United States District Court, W.D. Virginia, Roanoke Division
HON. MICHAEL F. URBANSKI UNITED STATES DISTRICT JUDGE.
Adam Darrick Toghill, a state prisoner proceeding pro se, filed a petition for a writ of habeas corpus pursuant to 28 U.S.C. § 2254. Petitioner was convicted of electronically soliciting a minor for oral sex, and he argues that the Virginia statute prohibiting oral sex was unconstitutional and that the evidence was insufficient to sustain his conviction. Respondent filed a motion to dismiss, and Petitioner responded, making the matter ripe for disposition. After reviewing the record, the court grants Respondent's motion to dismiss because the Supreme Court of Virginia's adjudication of these claims was not contrary to, or an unreasonable application of, clearly established federal law or based on an unreasonable determination of the facts.
A jury convicted Petitioner of computer solicitation of a minor in violation of former Virginia Code § 18.2-374.3(C)(3). At the time of the offense, Virginia Code § 18.2-374.3(C)(3) prohibited an adult from knowingly and intentionally proposing to a person believed to be under fifteen years of age via a computer network "an act of sexual intercourse or any act constituting an offense" under Virginia Code § 18.2-361. Virginia Code § 18.2-361 (A) prohibited any person from voluntarily committing or submitting to sodomy, which included oral sex.
The Court of Appeals of Virginia summarized the evidence against Petitioner as follows:
As part of his work with the Internet Crimes Against Children Taskforce, Louisa County Deputy Sheriff Patrick Siewert posted an advertisement in the "miscellaneous romance" section of Craigslist with the heading: "suspended, bored and lonely - w4m." The text of the advertisement read:
hey well i just started on CL earlier this week cuz im suspended from skool and was bored but idk what i am really lookin 4 just sumthin 2 do even tho itz rainin outside so hit.me up if u want and maybe we can chat or get together or sumthin k?

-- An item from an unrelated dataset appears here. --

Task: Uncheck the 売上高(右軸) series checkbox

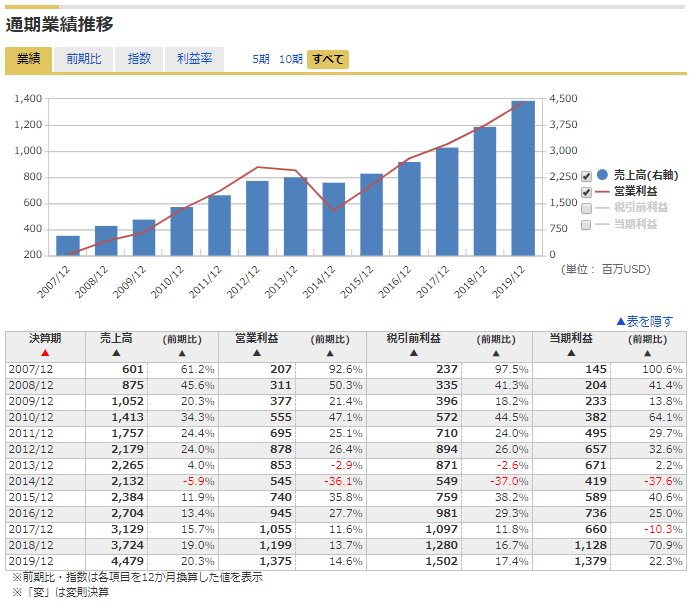Action: [586, 177]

Becca
Toghill answered the ad, and engaged in an approximately 80-minute email exchange with "Becca" on March 10, 2011. In the course of the email exchange, Siewert identified himself as "Rebecca Flynn, " a 13-year-old girl residing in Gum Spring. After Toghill and "Becca" exchanged photos of themselves, Toghill repeatedly expressed his desire to engage in oral sex [(cunnilingus)] with her, questioned her about her sexual experience, and explored potential locations where they could meet. He ruled out meeting at her house because he had "seen those shows before, " and suggested the mall. However, Toghill terminated the conversation before a time and place to meet were established.
Siewert identified Toghill from his email address and arranged to meet him at the Richmond Police Department. Toghill, a 32 year old who lives in Richmond, admitted to chatting via email with a 13-year-old girl who was suspended from school. He also admitted to masturbating during the exchange.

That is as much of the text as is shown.